Leah Durst-Lee, chercheuse associée au projet EMiFO, diplômée du programme d’études avancées sur les migrations de l’Université de Copenhague, et actuellement étudiante en droit international et droits de l’homme à l’Université pour la paix des Nations unies, au Costa Rica.

Leah Durst-Lee, chargée de recherche à EMiFo, diplômée du programme d’études avancées sur les migrations de l’Université de Copenhague, et actuellement étudiante en droit international et droits de l’homme à l’Université pour la paix des Nations unies, au Costa Rica.

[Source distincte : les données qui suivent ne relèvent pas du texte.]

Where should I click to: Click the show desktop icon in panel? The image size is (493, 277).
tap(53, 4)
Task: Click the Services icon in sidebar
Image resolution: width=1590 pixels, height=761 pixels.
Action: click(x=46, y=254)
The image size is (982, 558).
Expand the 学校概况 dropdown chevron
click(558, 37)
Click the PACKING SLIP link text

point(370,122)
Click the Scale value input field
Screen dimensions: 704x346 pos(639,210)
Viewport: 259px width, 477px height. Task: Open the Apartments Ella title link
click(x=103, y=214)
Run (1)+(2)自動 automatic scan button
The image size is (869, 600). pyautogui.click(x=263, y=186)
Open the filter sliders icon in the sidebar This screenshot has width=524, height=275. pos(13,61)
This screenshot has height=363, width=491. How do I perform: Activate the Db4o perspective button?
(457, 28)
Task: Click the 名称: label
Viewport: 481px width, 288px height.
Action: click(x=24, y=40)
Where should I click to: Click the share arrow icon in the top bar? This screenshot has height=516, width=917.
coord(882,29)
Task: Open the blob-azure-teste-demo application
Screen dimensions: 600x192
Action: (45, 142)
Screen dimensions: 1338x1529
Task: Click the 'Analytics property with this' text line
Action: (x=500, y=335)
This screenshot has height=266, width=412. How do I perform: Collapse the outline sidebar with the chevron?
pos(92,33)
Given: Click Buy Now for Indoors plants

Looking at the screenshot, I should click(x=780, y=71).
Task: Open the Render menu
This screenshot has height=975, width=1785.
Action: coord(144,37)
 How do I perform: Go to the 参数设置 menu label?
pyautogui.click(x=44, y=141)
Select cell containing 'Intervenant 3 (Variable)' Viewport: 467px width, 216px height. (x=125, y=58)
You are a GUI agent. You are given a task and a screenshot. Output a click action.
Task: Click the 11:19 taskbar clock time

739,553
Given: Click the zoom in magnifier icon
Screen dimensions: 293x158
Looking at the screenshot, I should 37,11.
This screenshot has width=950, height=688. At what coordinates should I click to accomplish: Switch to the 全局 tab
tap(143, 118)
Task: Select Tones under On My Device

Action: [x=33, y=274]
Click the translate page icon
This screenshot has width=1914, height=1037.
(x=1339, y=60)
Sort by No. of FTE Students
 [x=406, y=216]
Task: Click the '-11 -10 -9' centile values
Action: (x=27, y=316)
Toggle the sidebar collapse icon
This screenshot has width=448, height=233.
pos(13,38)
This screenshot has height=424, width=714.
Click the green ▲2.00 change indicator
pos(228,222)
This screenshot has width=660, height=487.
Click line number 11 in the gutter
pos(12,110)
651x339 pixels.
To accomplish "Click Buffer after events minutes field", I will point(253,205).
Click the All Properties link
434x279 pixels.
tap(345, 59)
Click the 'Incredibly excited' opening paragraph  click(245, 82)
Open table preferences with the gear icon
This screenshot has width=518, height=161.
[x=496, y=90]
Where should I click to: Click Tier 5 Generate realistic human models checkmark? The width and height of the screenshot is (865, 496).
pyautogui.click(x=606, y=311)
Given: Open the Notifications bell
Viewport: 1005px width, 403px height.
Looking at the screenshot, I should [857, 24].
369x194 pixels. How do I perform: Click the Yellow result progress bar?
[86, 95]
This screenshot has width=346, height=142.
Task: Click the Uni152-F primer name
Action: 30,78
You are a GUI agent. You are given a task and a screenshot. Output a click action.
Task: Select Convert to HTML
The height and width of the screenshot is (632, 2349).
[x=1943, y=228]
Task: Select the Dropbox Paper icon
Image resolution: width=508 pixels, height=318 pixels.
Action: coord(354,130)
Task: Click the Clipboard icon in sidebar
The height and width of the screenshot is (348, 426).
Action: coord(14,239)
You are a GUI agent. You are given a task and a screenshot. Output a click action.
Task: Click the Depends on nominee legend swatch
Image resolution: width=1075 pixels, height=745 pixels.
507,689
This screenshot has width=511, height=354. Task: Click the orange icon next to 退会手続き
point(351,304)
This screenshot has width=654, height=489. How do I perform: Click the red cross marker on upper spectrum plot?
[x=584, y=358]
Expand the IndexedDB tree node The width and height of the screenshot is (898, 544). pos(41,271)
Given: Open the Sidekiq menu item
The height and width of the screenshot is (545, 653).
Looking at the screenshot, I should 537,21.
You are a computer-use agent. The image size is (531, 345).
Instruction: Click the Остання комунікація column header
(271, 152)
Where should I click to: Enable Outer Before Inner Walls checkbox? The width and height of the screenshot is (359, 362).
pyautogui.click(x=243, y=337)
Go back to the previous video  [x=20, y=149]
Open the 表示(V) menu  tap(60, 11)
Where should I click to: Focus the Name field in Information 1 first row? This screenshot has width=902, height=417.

Ma participation en lien avec l’esclavage par ascendance a commencé en août 2020 lors d’un stage avec le Dr Lotte Pelckmans sur le projet EMiFo, et s’est poursuivie lors de mes recherches sur le potentiel d’une loi pénale anti-esclavagiste au Mali à affecter la pratique de l’esclavage par ascendance. Le temps que j’ai passé avec le EMiFo m’a donné l’occasion de comprendre comment, en tant qu’étudiante blanche d’origine européenne effectuant des recherches sur l’esclavage par ascendance en Afrique de l’Ouest, je me suis retrouvée confrontée à une dynamique de pouvoir postcolonial, culturel, racial et religieux vieille de plusieurs centaines d’années. Mes recherches avec le EMiFo m’ont permis de pratiquer une recherche décoloniale en privilégiant les voix et les connaissances locales par rapport aux miennes. Faire partie de l’équipe de recherche de EMiFo, qui se compose de chercheurs, d’universitaires et de praticiens internationaux et locaux, a été bénéfique pour apprendre et évoluer avec des partenaires en dehors de mon université d’origine, Copenhague.